How shareholders are learning to say "Yes, but"

 Socially responsible investors have long practiced the art of saying no. Now, many are learning that saying "Yes, but" can be just as effective -- and sometimes even more so.           

A growing number of investors are using the power of share ownership to engage management in dialogue about corporate practices. Their reasoning: environmental, social, and governance (ESG) issues can pose material financial risks to companies, and therefore shareholder value may be affected.

Several hundred institutional investors totaling over $1.5 trillion in assets have filed nearly 2000 resolutions in the past few years, and through this work have persuaded numerous companies to make changes from better disclosing climate risk to allowing employees to unionize.

Such moves take socially responsible investing (SRI) beyond the standard strategy of steering clear of certain sectors (like tobacco, military contractors, nuclear power) and corporate practices SRI investors find ethically objectionable (like emissions or poor governance).

While SRI investors are generally comfortable not owning companies in industries such as fossil fuels and gambling, or that engage in objectionable practices in the areas of environmental impact, workplace diversity, and human rights, non-ownership doesn’t facilitate changes within those companies.

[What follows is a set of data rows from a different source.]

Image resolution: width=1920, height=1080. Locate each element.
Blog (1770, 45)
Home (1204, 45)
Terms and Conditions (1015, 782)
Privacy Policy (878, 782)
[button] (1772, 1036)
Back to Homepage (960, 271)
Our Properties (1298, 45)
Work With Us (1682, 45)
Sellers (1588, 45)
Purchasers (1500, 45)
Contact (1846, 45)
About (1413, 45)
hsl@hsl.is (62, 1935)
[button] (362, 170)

Shareholders want to know which companies are leading the way towards responsibility and accountability, and which ones are resistant. More and more investors want to invest in companies that can turn a profit without comprising the health and welfare of people or degrading the environment that supports our communities and economy. And those investors are becoming increasingly willing to encourage the laggards to embrace corporate responsibility.